Patients with SMA type 0, the disease’s most severe form, start to show symptoms during fetal development (little fetal movement) and rarely survive beyond their first weeks of life. Breathing and swallowing difficulties, heart abnormalities, and joint and muscle malformations are usually evident at birth.

Type 0 patients typically have only one copy of a second SMN gene, called SMN2, that can partly compensate for the loss of SMN1-produced SMN protein. The more SMN2 copies a patient has, the higher is the likelihood of more SMN being produced and a milder form of the disease being evident.

Currently approved disease-modifying therapies for SMA — Biogen’s Spinraza and Novartis’ gene therapy Zolgensma — are designed to increase SMN protein levels. Spinraza works by boosting SMN2’s production of SMN, while Zolgensma delivers a healthy copy of the SMN1 gene to cells.

Their potential benefits in SMA type 0 patients, who may lack enough motor neurons to allow for significant improvements, remain unknown.

“Given the severity of symptoms at birth in type 0 patients, as well as lack of data on potential response to treatment, the decision on whether to offer treatment to these patients is a complex one,” the investigators wrote.

Researchers at the Children’s Hospital of Philadelphia reported, for a first time, on a baby girl diagnosed with SMA type 0 and treated with both Spinraza and Zolgensma.

During the pregnancy, both parents were identified as carriers of one mutated SMN1 copy, increasing the likelihood that both gene copies would be mutated in their child, and the baby would develop SMA. Additional genetic tests were delayed.

Despite reports of normal fetal movement during pregnancy, prenatal imaging showed potential congenital defects, including in the heart. At birth, the girl had breathing problems (requiring ventilation support), a weak cry and suck, facial weakness, and minimal spontaneous movements.

These findings were suggestive of SMA type 0, which was confirmed through genetic testing when she was 6 days old. After discussing treatment options, the parents decided to start the baby, then 2 weeks old, on Spinraza (the only approved therapy at that time).

Her motor skills improved significantly (as assessed with the Children’s Hospital of Philadelphia Infant Test of Neuromuscular Disorders, or CHOP-INTEND, score) over the first two months of treatment, again compared with the natural history of type 0 disease.

However, sustained breathing and swallowing difficulties led to permanent ventilation support and a feeding tube. By then, heart defects and skin problems were also detected.

At nearly 4 months old, she received a single dose of Zolgensma through the U.S. Food and Drug Administration’s compassionate use program, which allows access to therapies before their approval in particular cases.

Her maximum CHOP-INTEND motor score (of 44) was reached one month after the gene therapy.

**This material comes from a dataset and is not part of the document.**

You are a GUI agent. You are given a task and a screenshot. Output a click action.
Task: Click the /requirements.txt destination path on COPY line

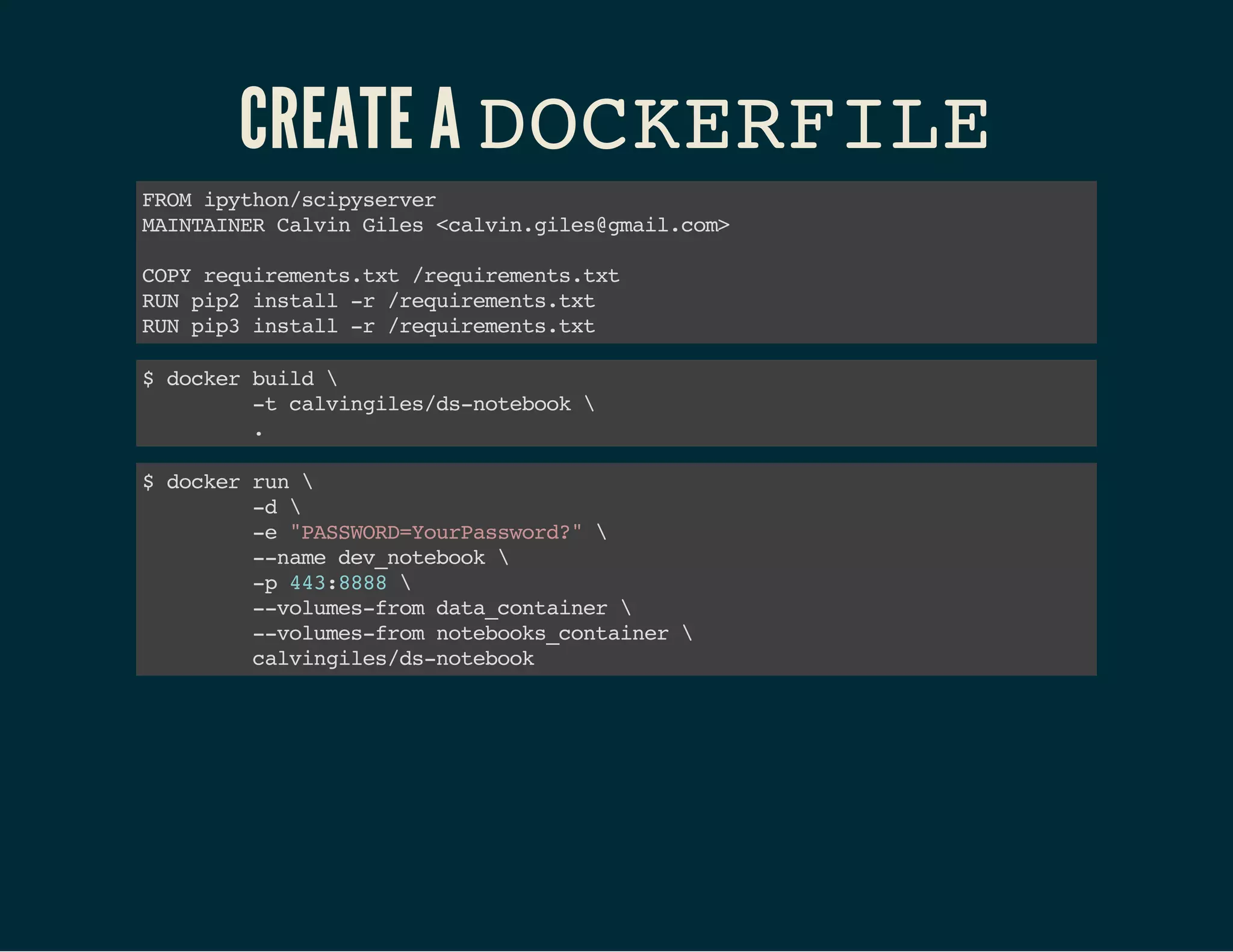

Skin problems persisted — including “significant digit necrosis” (tissue death on the digitis of her hands and feet requiring amputation) and rash — and further analyses revealed that she also had problems in blood vessels, blood clots, weak bones, and moderate scoliosis.

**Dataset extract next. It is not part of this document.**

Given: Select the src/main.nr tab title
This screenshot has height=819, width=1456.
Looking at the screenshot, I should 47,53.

Since being treated with Zolgensma, the baby has been given two additional doses of Spinraza. At 13 months old (the last follow-up visit to date), she continued to make small gains in motor function, without signs of regression. However, she remained profoundly weak and dependent on respiratory and nutritional support.

“Although our case demonstrates a clear benefit from treatment in motor function, there remains significant medical morbidity with systemic issues common and uncommon in spinal muscular atrophy,” the researchers wrote.

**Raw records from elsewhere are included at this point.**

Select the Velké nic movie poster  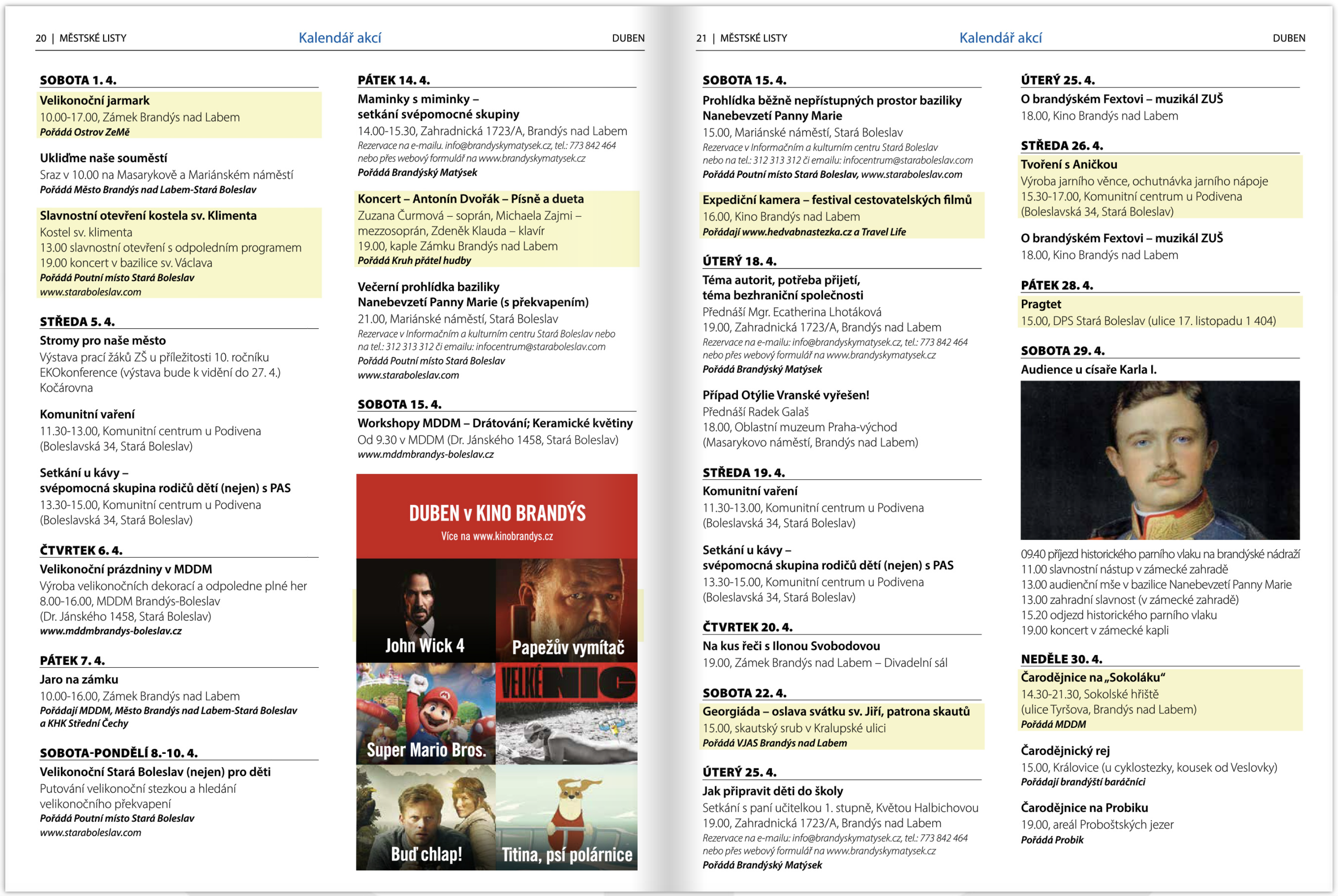(x=567, y=713)
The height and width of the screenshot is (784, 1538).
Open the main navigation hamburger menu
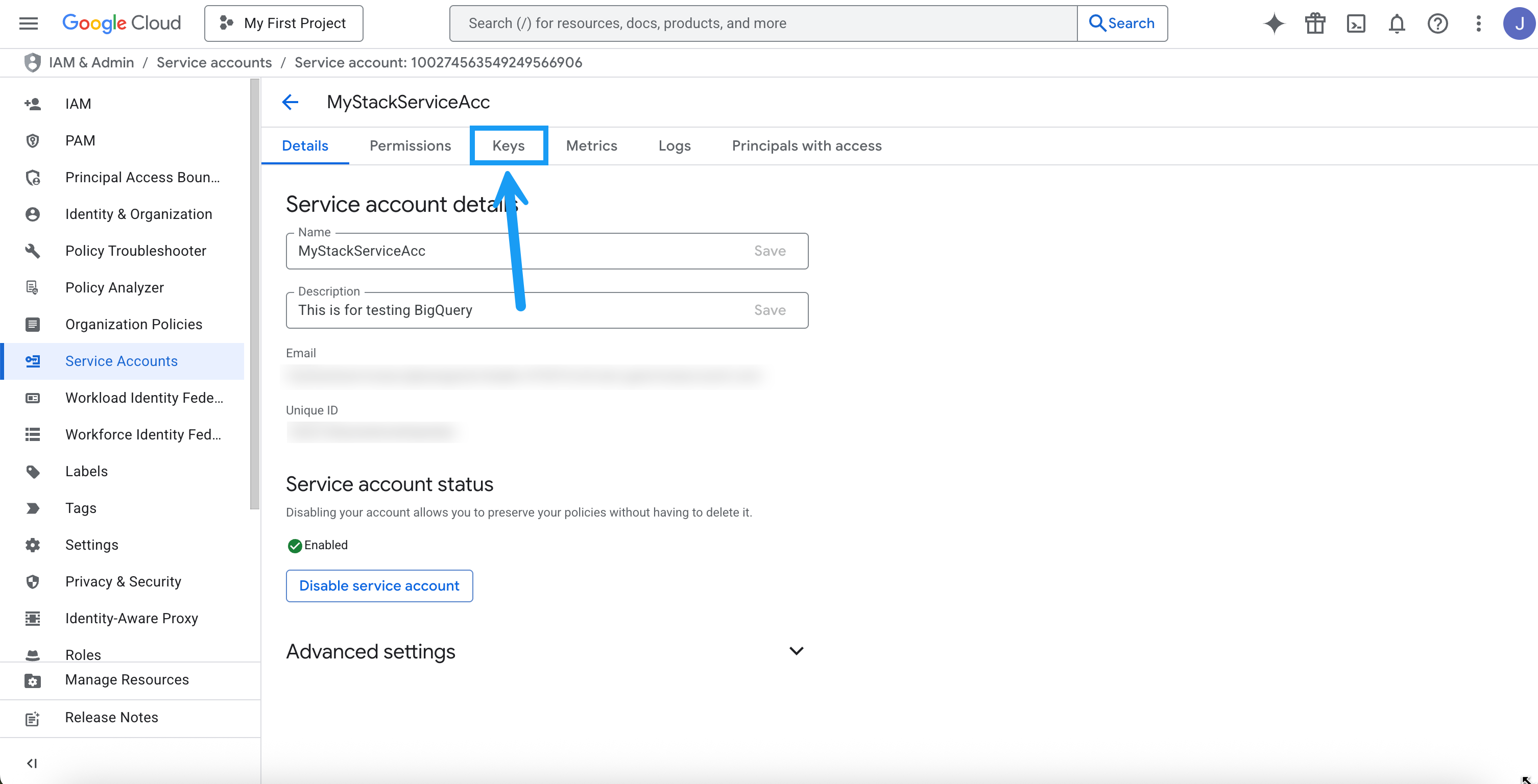(28, 23)
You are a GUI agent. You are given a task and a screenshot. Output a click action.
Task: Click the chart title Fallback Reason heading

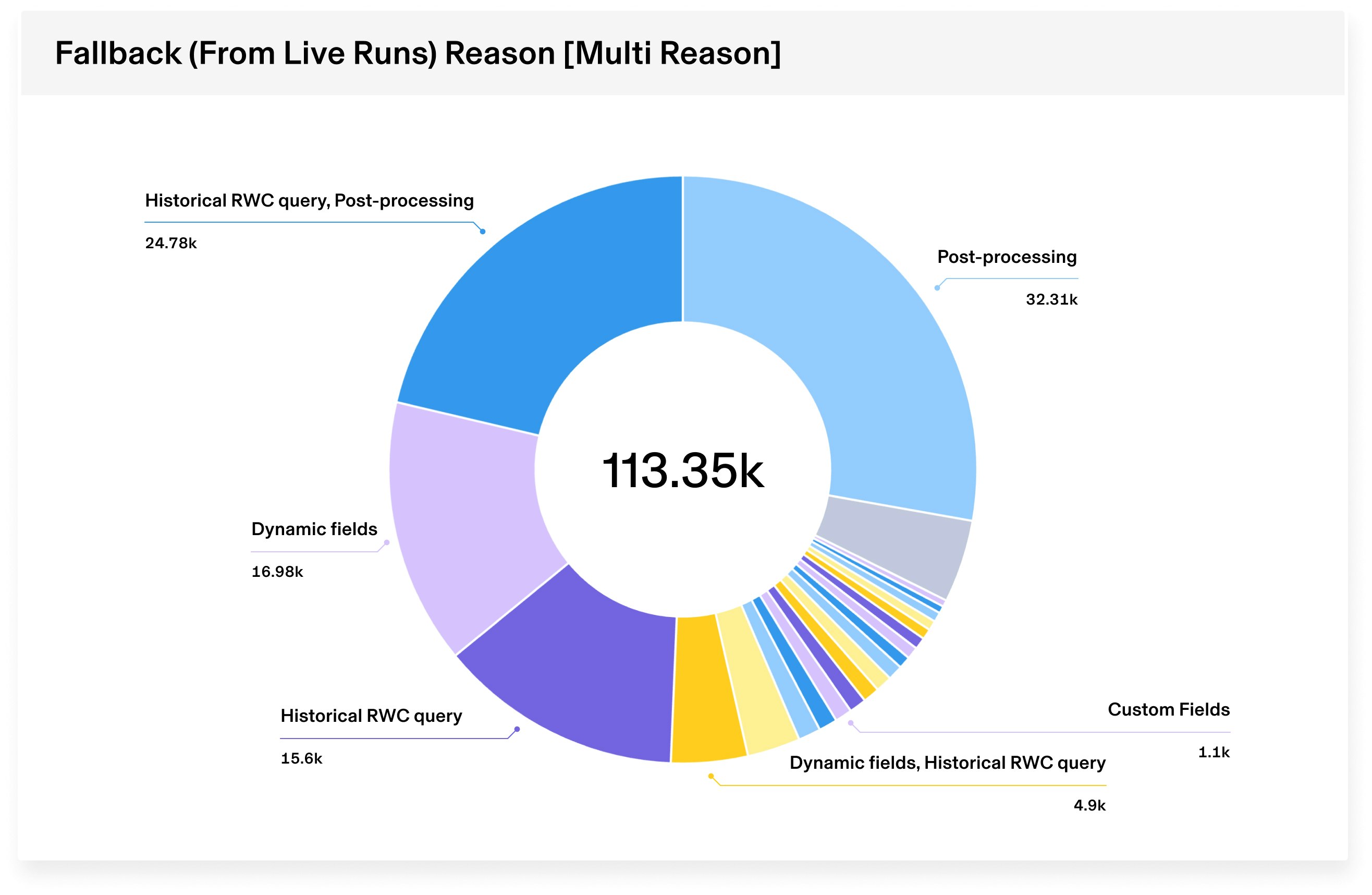tap(418, 53)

Her premature birth may have contributed to motor gains observed, they added, as earlier treatment is associated with greater therapy benefits. But tissues in which the need for SMN protein is thought to be high during critical prenatal periods may not have responded to postnatal treatment, the team suggested.

“This case highlights the challenges in treating those with more severe disease … and raises questions of how some systemic complications may respond to current SMN replacement therapies,” the researchers concluded.